In the present study, there was no significant correlation between serum intact parathyroid hormone levels and ESR or CRP. Agreeing with these results, a study revealed that normal levels of basal IL-6 and CRP in PHPT patients when compared to healthy controls have been reported, which indicates a weak or absent role of PTH in controlling the level of these biomarkers [50, 51].

On the contrary, a study concluded that the mean serum concentrations of IL-6, CRP, and ESR had increased one year after surgical cure of the parathyroid disease (p < 0.001, p < 0.01, and p < 0.001, respectively) [51]. It is unclear how serum PTH and inflammatory markers like IL-6 and CRP relate to each other. Uncertainty exists regarding the connection between PTH and inflammation [52]. Some studies showed a paradoxical rise in CRP levels following parathyroid surgery [51, 53, 54]. PTH levels were significantly lower in patients with CRP > 60 mg/liter compared to patients with CRP < 20 mg/liter [55]. PTH level is negatively correlated to serum levels of ESR and CRP (r = -0.609 and − 0.711, respectively), with a significant value (p < 0.01) for both results [56]. A study found a positive association between PTH and CRP after adjustment for multiple potential confounders (all 𝑃 < 0.001) [52]. Asymptomatic PHPT patients had considerably higher levels of hs-CRP and IL-6 than did the control [57].
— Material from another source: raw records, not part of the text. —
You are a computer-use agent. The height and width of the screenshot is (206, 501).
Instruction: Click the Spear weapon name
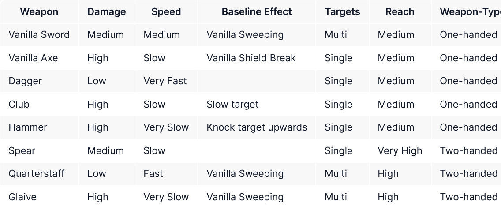click(x=22, y=151)
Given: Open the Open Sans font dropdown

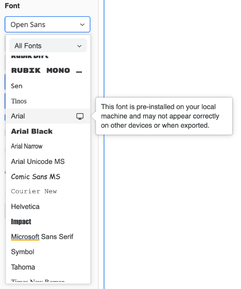Looking at the screenshot, I should (x=47, y=24).
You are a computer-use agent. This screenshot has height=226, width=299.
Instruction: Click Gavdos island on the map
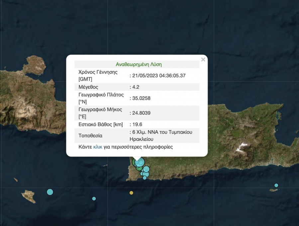(x=29, y=195)
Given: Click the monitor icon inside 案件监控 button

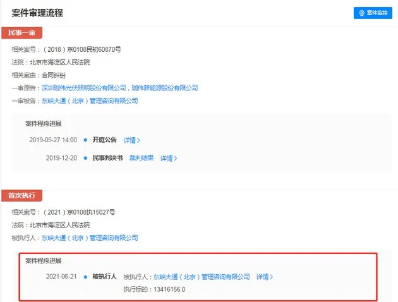Looking at the screenshot, I should [362, 13].
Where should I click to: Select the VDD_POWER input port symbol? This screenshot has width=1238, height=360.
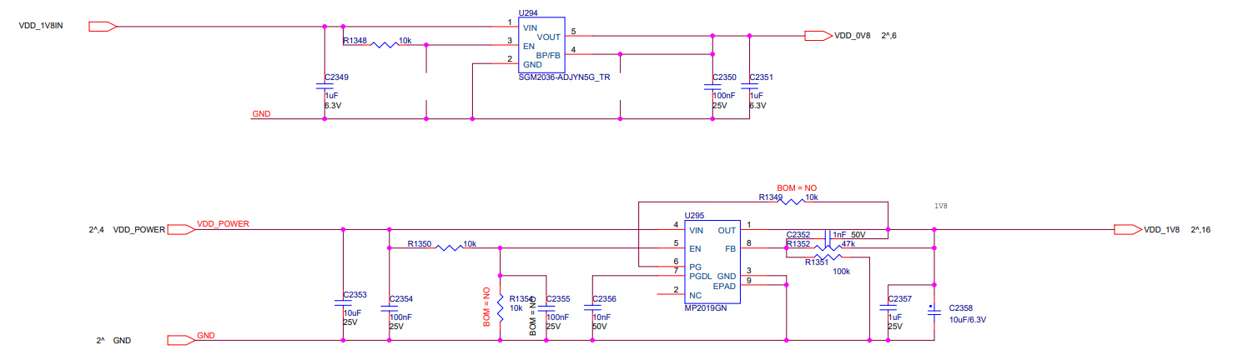181,229
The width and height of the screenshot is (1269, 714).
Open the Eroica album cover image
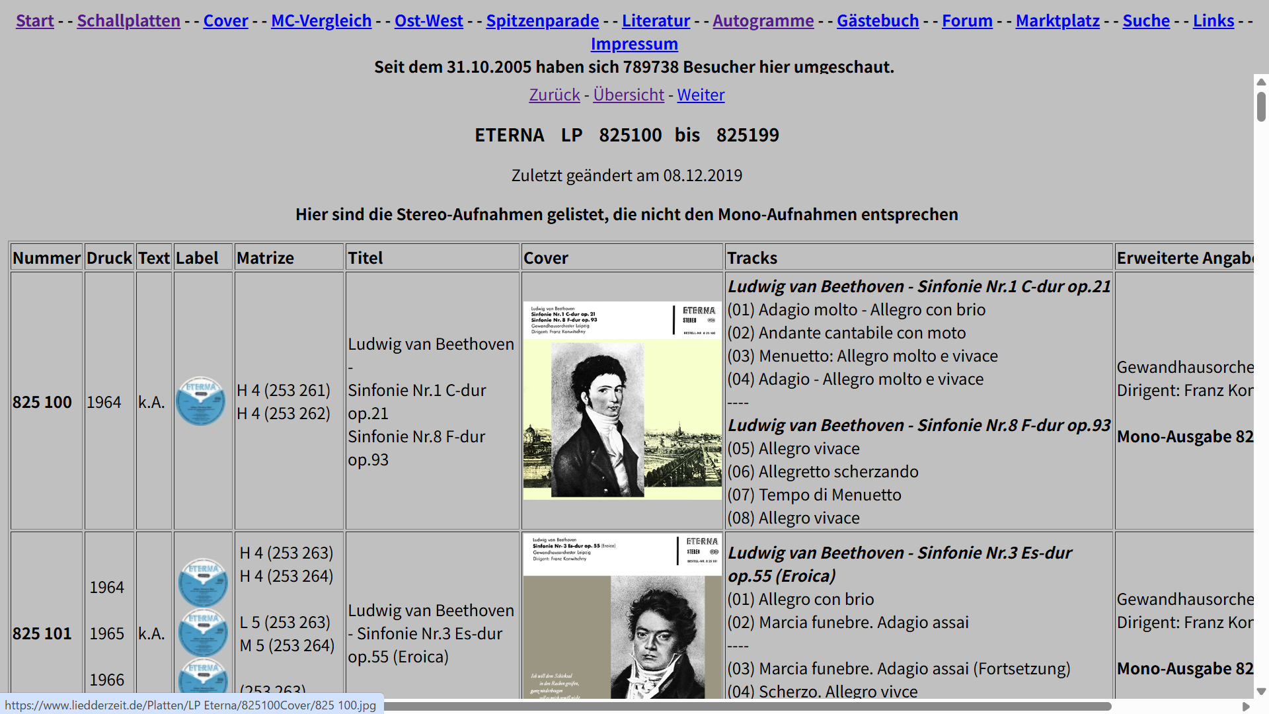click(622, 616)
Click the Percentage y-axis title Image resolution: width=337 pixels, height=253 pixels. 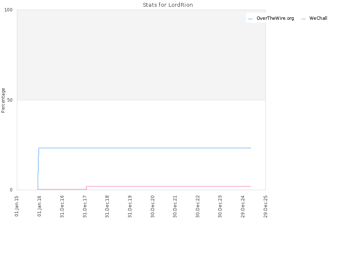point(3,100)
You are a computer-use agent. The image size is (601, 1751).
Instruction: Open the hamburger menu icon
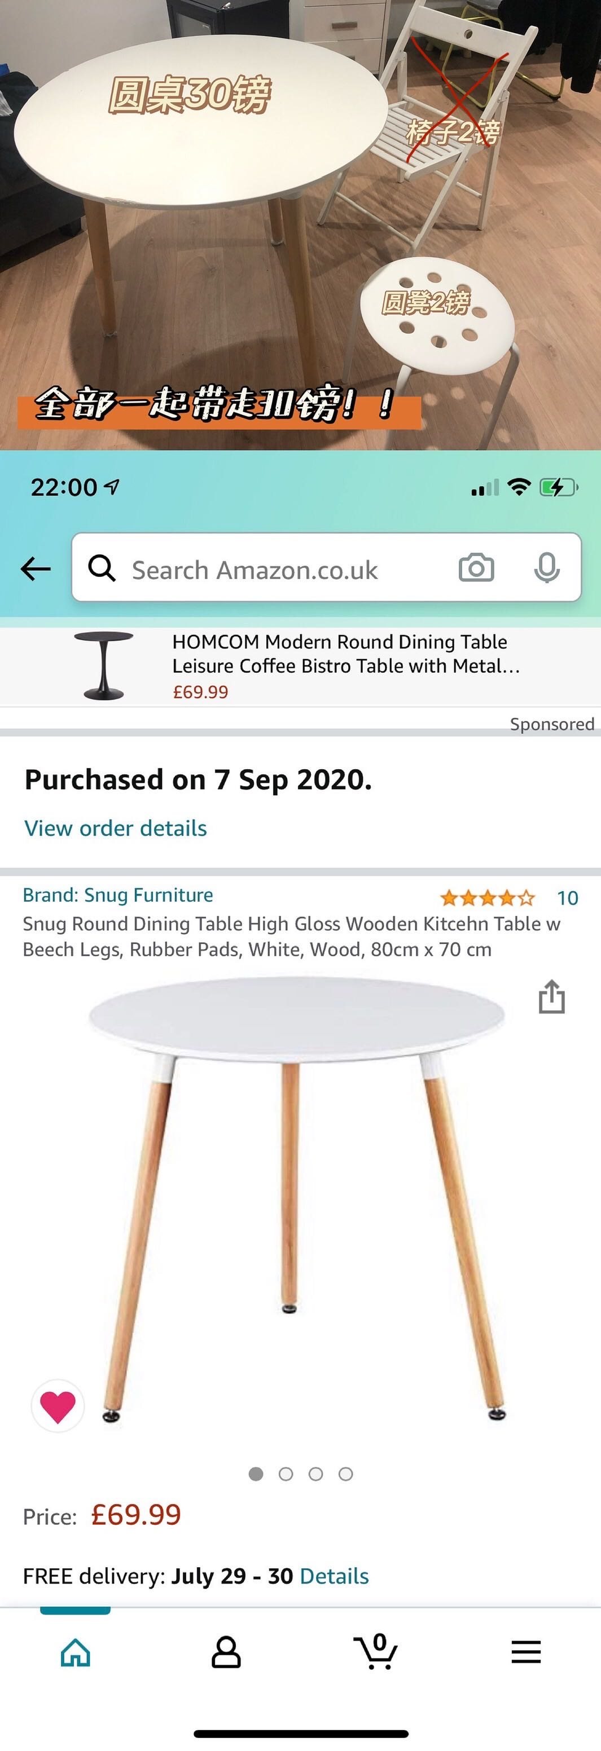pos(526,1652)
Previous studies of PHPT have shown normal [50, 58] or increased levels of basal IL-6 and/or CRP compared to healthy controls [59,60,61,62]. Studies involving both pre-operative and post-operative measurements of IL-6 and/or CRP in patients treated for PHPT have reported conflicting results showing decreased [59], increased [54, 60], or unchanged [61, 63] levels.

Limitations

Ethnic differences have an effect on VDR genes and RA etiopathogenesis, so this study should be conducted in many countries. The presence of a healthy control group would greatly improve the result analysis.

Conclusion

This study demonstrated that there is an increase in serum intact PTH level in 8% of rheumatoid arthritis patients, which indicates an imbalance in the level of the hormone as a result or cause of RA. FokI and TaqI genotypes had no effect on biochemical markers (RF and ACCPs) in rheumatoid arthritis patients. FokI but not TaqI genotypes had an effect on serum intact PTH level in rheumatoid arthritis patients. The potential clinical significance of the results obtained is that there is a possible genetic role in determining PTH level in RA. Serum intact PTH level in rheumatoid arthritis patients did not correlate to ESR, CRP, RF, or ACCPs in rheumatoid arthritis patients, so serum intact PTH level did not predict susceptibility to RA or disease severity according to the previous biomarkers.